Sopra Steria est un groupe, qui a été créé par son dirigeant il y a 50 ans. Ce groupe continue à porter aujourd'hui une âme d'entrepreneuriat et d'innovations et donc d'agilité pour s'imposer dans un secteur où il y a des Capgemini, CGI, Accenture..., qui sont des monstres à côté de Sopra Steria. Ils ont ça en eux, nous aussi. Par conséquent, nous allons rester un acteur agile par rapport aux grands. Sopra Steria et CS Group, nous sommes forcés d'innover pour nous imposer. Nous nous sommes dit que nous avions un tel potentiel de croissance dans nos métiers que pour pouvoir en prendre la quintessence, il fallait se rapprocher. Résultat, nous pourrions accélérer la mise en œuvre de notre plan Vision 2024. Puis nous allons réfléchir à un plan qui nous permettra de réaliser 1 milliard d'euros rapidement alors que seuls, nous aurions attendu 10 ou 15 ans. Encore une fois, nous allons plus vite et plus fort ensemble avec Sopra Steria. Pour les perspectives de nos équipes, ce rapprochement ouvrirait de belles opportunités.

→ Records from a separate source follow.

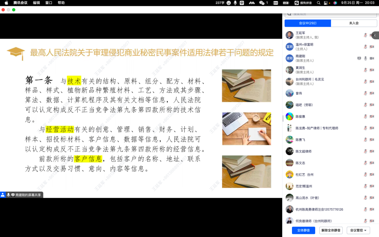Viewport: 379px width, 237px height.
Task: Click 商建刚's microphone icon
Action: [x=365, y=58]
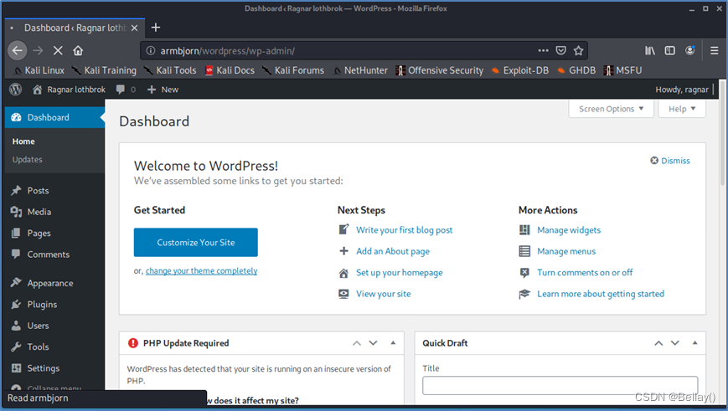The image size is (728, 411).
Task: Open the Firefox library icon
Action: click(650, 50)
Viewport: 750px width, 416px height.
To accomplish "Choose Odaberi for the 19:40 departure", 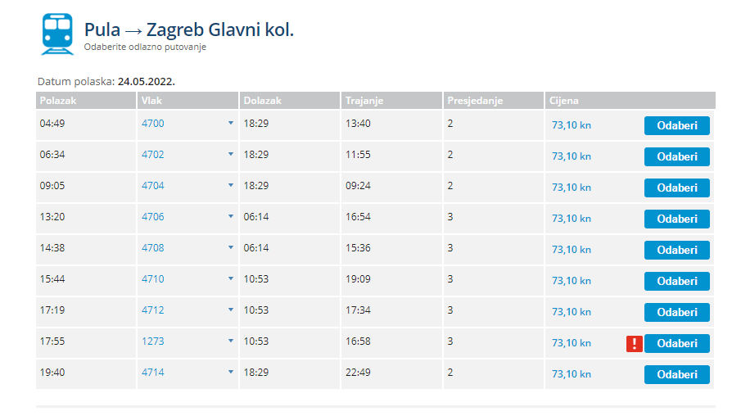I will click(x=677, y=374).
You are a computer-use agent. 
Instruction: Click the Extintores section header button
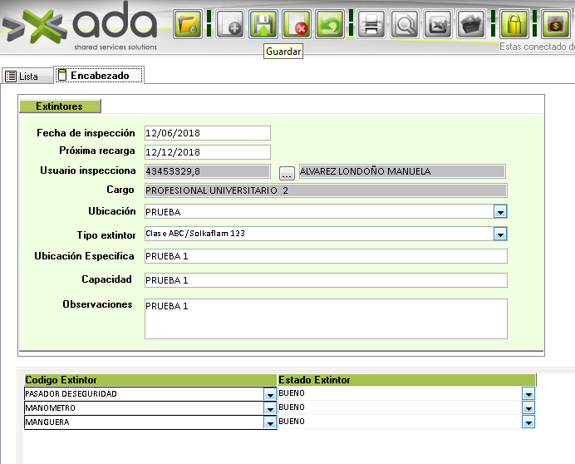59,106
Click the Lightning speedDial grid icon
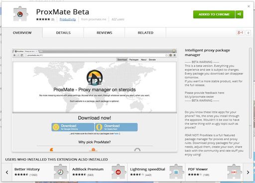Image resolution: width=255 pixels, height=183 pixels. 176,172
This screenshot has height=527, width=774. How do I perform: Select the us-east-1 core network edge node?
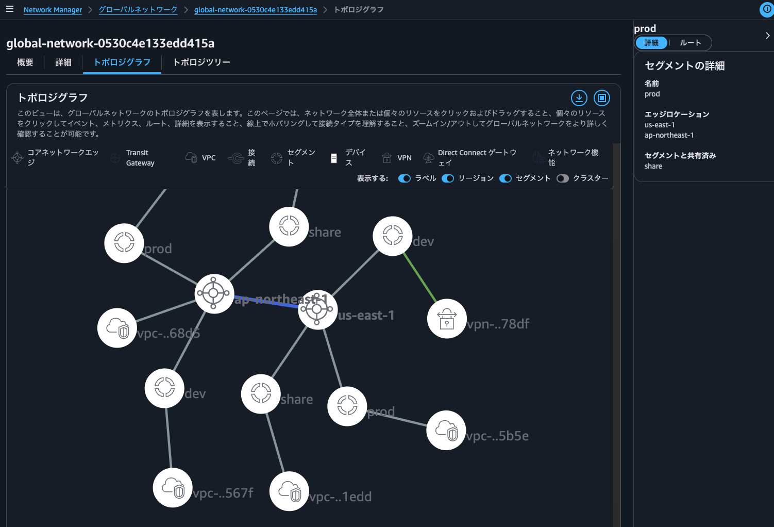pyautogui.click(x=317, y=309)
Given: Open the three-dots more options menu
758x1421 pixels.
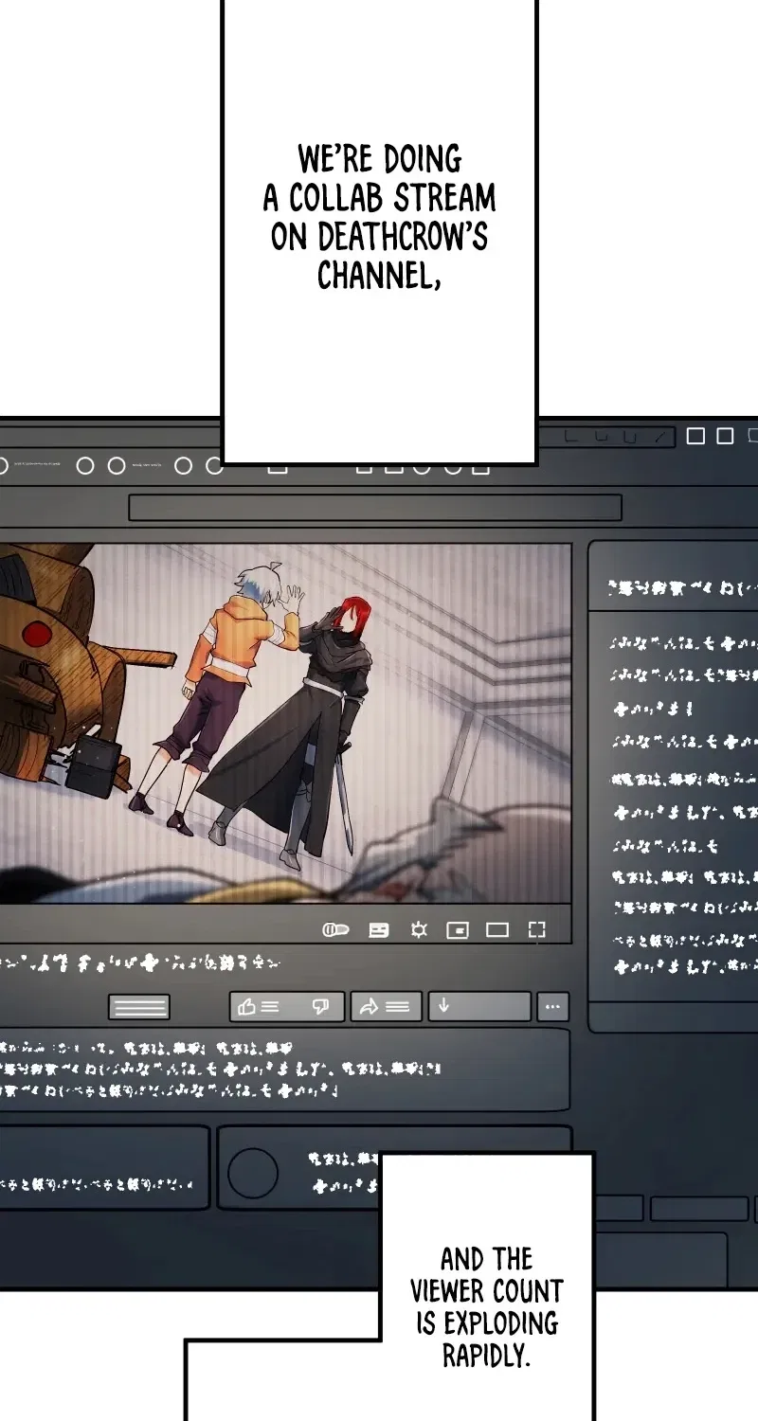Looking at the screenshot, I should coord(553,1007).
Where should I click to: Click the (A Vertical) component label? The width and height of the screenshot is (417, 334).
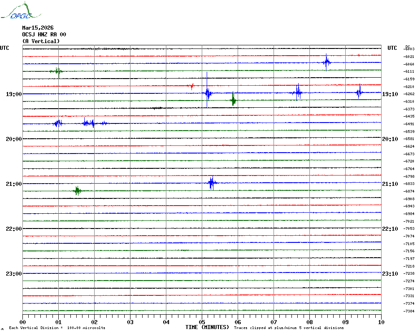tap(40, 41)
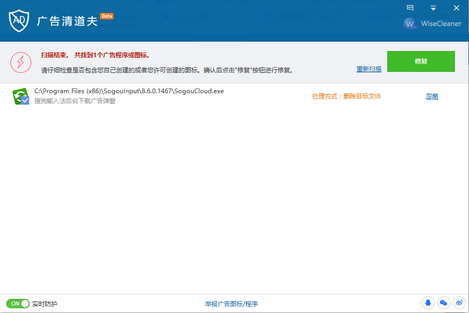Click the Beta badge beside the title

coord(107,16)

Sur la valorisation de CS Group, on est loin des multiples de sociétés rachetées comme par exemple iXblue. Pourquoi ?
iXblue a été payé 14 fois l'EBITDA car sa rentabilité est très forte. C'est un pur équipementier, ce qui n'est pas notre cas. Nous, nous sommes plus un systémier, un intégrateur de systèmes, également un peu éditeur avec quelques activités d'équipementier. En termes de multiple de valorisation, nous sommes plus proches d'un Thales que d'un iXblue. La transaction correspond à 1,2 fois notre chiffre d'affaires. Pour les actionnaires, c'est une opération convenable.

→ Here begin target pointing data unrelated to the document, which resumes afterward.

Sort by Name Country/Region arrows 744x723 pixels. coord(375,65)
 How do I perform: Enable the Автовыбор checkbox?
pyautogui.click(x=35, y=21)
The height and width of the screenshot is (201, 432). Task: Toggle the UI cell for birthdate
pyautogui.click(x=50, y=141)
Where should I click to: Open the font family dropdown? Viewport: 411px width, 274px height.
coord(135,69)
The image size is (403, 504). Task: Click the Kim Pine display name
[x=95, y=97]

Avez-vous été approché par des groupes, comme Thales ?
En 30 ans, nous avons été approchés très régulièrement par de nombreux acteurs.

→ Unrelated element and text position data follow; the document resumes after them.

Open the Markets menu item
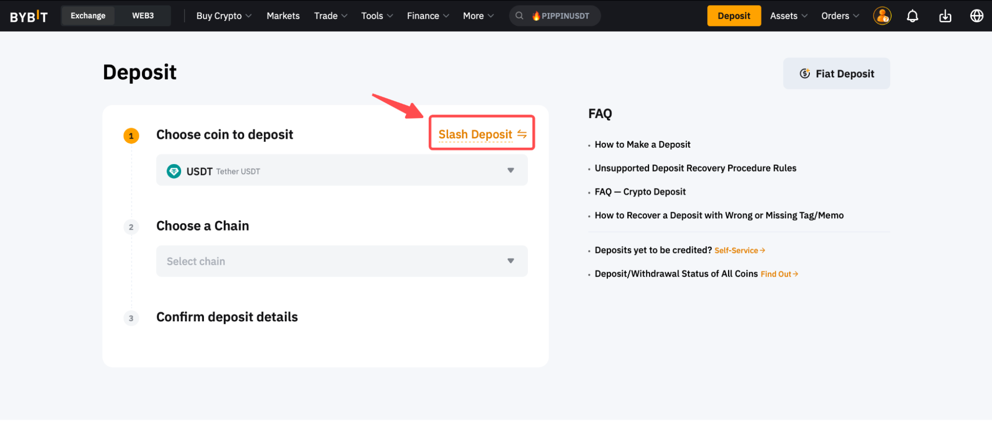This screenshot has width=992, height=421. (x=283, y=16)
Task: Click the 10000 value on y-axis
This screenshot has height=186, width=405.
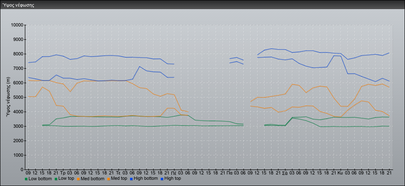Action: [17, 25]
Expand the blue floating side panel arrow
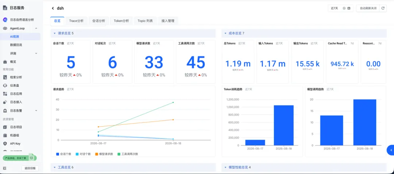Image resolution: width=394 pixels, height=174 pixels. click(391, 150)
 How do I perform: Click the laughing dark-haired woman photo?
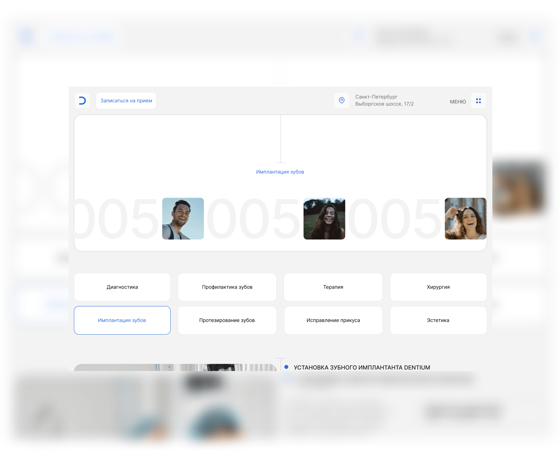pyautogui.click(x=324, y=218)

Concrètement, que va vous apporter Sopra Steria dans vos principaux métiers ?
Nous avons beaucoup de choses à faire ensemble. Dans la défense, CS Group et Sopra Steria ont à peu près des tailles équivalentes en France dans des domaines un peu différents. Ils ont investi sur des systèmes d'info-logistique et des systèmes de gestion. Nous sommes plus sur des systèmes opérationnels de commandement, y compris les communications et dans le MCO (Maintien en condition opérationnel). CS Group met les « mains dans le cambouis », notamment pour la gestion d'obsolescence des systèmes de communication, là où Sopra Steria fait des systèmes d'informations pour gérer ces MCO. Nous avons donc des complémentarités fortes. Par ailleurs, Sopra Steria réalise 400 millions d'euros de chiffre d'affaires à l'international dans la défense, particulièrement en Grande-Bretagne dans le domaine de l'outsourcing auprès du ministère de la Défense britannique. Ils sont également présents en Norvège et ont 3.000 personnes en Allemagne où nous voulons nous développer en raison des gros enjeux depuis la guerre en Ukraine, avec la remilitarisation de l'Allemagne. Nos métiers requièrent donc naturellement une ambition de croissance européenne.

Et dans le spatial ?
Dans le domaine spatial, Sopra Steria est peu présent. Notre ambition était initialement de passer du cinquième au troisième rang des opérateurs d'ingénierie spatiale en Europe. Avec Sopra Steria, nous souhaiterions devenir leader en Europe. Nous voulons vraiment pousser les gaz dans ce très beau secteur avec des applications aval extrêmement importantes liées à l'utilisation des données spatiales. Comme Sopra Steria est un groupe numérique présent dans beaucoup de secteurs, je pense que nous avons un très beau potentiel de croissance.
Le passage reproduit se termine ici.